I've had this idea kicking around in my head for a while, and had some
time yesterday to start playing around with it: ActiveSupport is
heavily used in both the Rails library code and in the application
layer of a typical Rails stack. Certain parts of AS would be much more
efficiently implemented in C rather than Ruby; that optimization could
potentially have some noticeable, positive effects on a Rails app's
performance. So, why not write a library that swaps out the
appropriate ActiveSupport methods with native C implementations?

So I'm looking for feedback from the group on that idea. Some
questions that come to mind:

* Is this a new idea? I did some googling around and didn't find
anything, but I don't want to reinvent the wheel here.
* Is this a bad idea? Of course AS itself wouldn't want to restrict
itself to a particular Ruby interpreter, but I don't see any harm in
an add-on library that optimizes it for MRI. Am I missing anything?
* How widely applicable is it?

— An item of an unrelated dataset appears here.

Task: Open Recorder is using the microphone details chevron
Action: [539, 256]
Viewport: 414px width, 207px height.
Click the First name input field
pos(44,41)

The ActiveSupport::Inflector singleton
provides some *very* low-hanging fruit - unscientific benchmarking is
suggesting 10x speed improvements in #underscore, #camel_case, etc.
But native implementations are probably only useful for methods that
perform non-trivial work that has no direct relation to the Ruby space
- string manipulation and arithmetic being the obvious candidates. Is
it worth trying to provide a comprehensive suite of ActiveSupport
native implementations?
* How about using existing bindings to C libraries? So far I've
focused on simply reimplementing individual AS methods using pure C,
but, for instance, it might be worth reimplementing ActiveSupport's
XML support using Nokogiri, etc.

If folks think this is a worthwhile idea, I'd love to get as many
people as possible involved. But for now, I'd appreciate any feedback
y'all have.

The tinkering I did yesterday is here. It's basically just a single C
file with several native implementations of AS methods, and a single
Ruby file which benchmarks the methods against their pure-Ruby
equivalents and also checks that the output of the corresponding
methods is the same across a set of inputs:


Looking forward to thoughts, comments, criticism, stinging insults,
etc. if you've got 'em.


This looks great, but have you considered the complexities of i8n on a native implementation?

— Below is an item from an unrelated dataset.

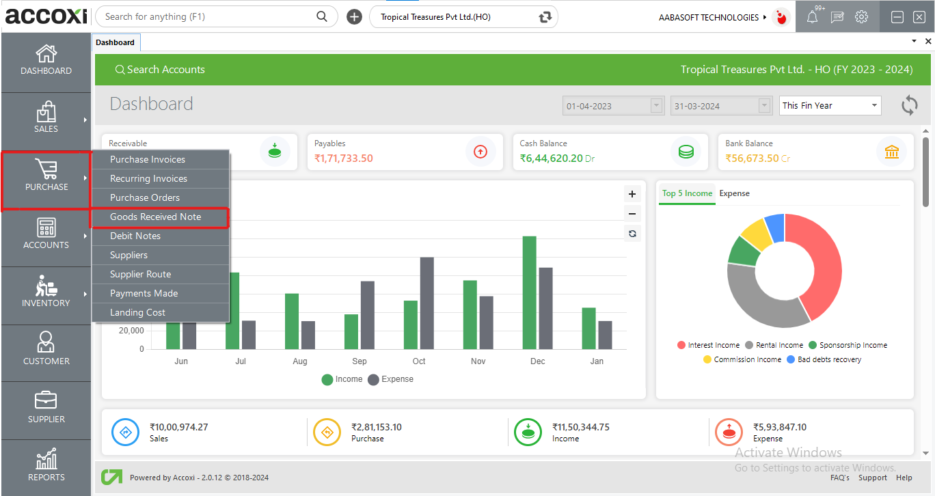This screenshot has width=935, height=496.
Task: Open the Reports sidebar icon
Action: click(46, 466)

That's a great point - I hadn't thought of that specifically, but even
just looking at the Inflections module, it became clear that the
approach has its limits. For instance, the #pluralize and #singularize
methods (which are called internally by several other inflectors)
basically iterate over a collection of regular expressions, which are
user-definable, looking for one that matches the input string. That's
pretty inefficient, but it's not immediately clear to me how to do it
better while maintaining the flexibility needed for I18n (and
customization generally), or how a native code implementation would
improve the situation. So I guess the idea would be to focus on
methods whose behavior is not locale-dependent first, to get the
biggest bang for the coding buck.

That said, it does occur to me that Inflector#ordinalize should be
locale-aware - as I recall the implementation in the
ActiveSupport::Inflector module is not, but I'm assuming it's
overridden somewhere by the I18n module. I'd say there are various
potential approaches to this problem - avoiding locale-dependent
methods as mentioned above, but also potentially providing
locale-specific C implementations, which could be selected among in
the Ruby layer, with a fallback to the pure-Ruby implementation. Just
thinking out loud here, but I don't think it has to be a deal-breaker.

Thanks for the feedback!


Steve Ross wrote:

Well, lots. Look at Mat's prototype implementation and the ramifications will become immediately apparent.